# OBJECTIF
Extrayez du texte cité, sans la moindre modification, le passage qui débute aux mots « Cependant, mille questions » et s'achève après « analysons la situation. ».

# TEXTE CITÉ
· · · · ·

Cependant, mille questions se bousculent dans notre tête. C’est D. Qui nous a infligé le deuil de la perte de Jérusalem et des Temples, avec tous les massacres qu’elle a engendrés, et c’est Lui Qui veut nous consoler ?

Cet appel à la consolation s’adresse à qui ? Israël a-t-il le droit de refuser la consolation, sous le poids du terrible malheur ? Cette dernière question peut parfaitement se rapporter à « l’après Shoah ». Le doublement du mot nahamou correspondrait aux malheurs doubles qu’Israël a subis : un châtiment double serait-il juste ?

Cessons là les questions et analysons la situation.

Les fautes accumulées d’Israël ne concernent pas seulement l’époque d’Isaïe qui, rappelons-le, n’a pas été contemporain de la destruction. Bien au contraire, il a assisté à la délivrance de Jérusalem du siège de Sénachérib qui s’acheva en déroute totale pour ce dernier (cf. chap XXXVI et XXXVII), grâce aux mérites

d’Ezéchias. Elles seront dénoncées par tous les prophètes, notamment Hochéa, Mikha, Amos et Obadiah jusqu’à Jérémie qui, lui, verra la destruction de Jérusalem avant d’être exilé en Egypte, en -586. D. avertit des années et des décennies avant de mettre à exécution Ses menaces. Les textes prophétiques sont pleins de ces mises en gardes précises, étalées sur des dizaines d’années. N’oublions pas le prophète Jonas qui est dépêché

auprès du roi de Ninive pour lui annoncer la destruction de sa ville à cause de ses péchés. Seule sa brusque prise de conscience et le repentir collectif de Ninive les sauveront de leur fin annoncée, au grand désespoir de Jonas. La morale de l’histoire est que D. attend patiemment que l’homme s’amende jusqu’aux dernières limites de Sa longanimité, parce qu’il ne veut pas faire périr l’homme. A fortiori, a-t-Il mis en garde et attendu patiemment qu’Israël revienne de ses mauvaises voies ; mais rien n’y fit. Cent cinquante années se sont écoulées entre l’exil des dix tribus et la destruction de Jérusalem entraînant  l’exil de Juda et Binyamin !

· · · · ·

# DONNÉES

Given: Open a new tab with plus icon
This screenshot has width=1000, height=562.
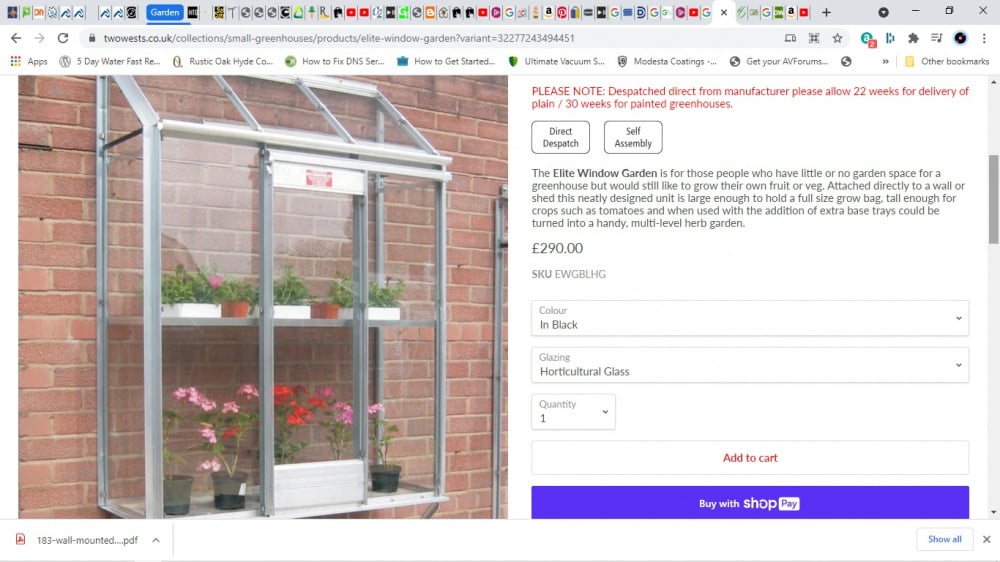Looking at the screenshot, I should tap(826, 12).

· · · · ·

# RÉPONSE ATTENDUE
Cependant, mille questions se bousculent dans notre tête. C’est D. Qui nous a infligé le deuil de la perte de Jérusalem et des Temples, avec tous les massacres qu’elle a engendrés, et c’est Lui Qui veut nous consoler ?

Cet appel à la consolation s’adresse à qui ? Israël a-t-il le droit de refuser la consolation, sous le poids du terrible malheur ? Cette dernière question peut parfaitement se rapporter à « l’après Shoah ». Le doublement du mot nahamou correspondrait aux malheurs doubles qu’Israël a subis : un châtiment double serait-il juste ?

Cessons là les questions et analysons la situation.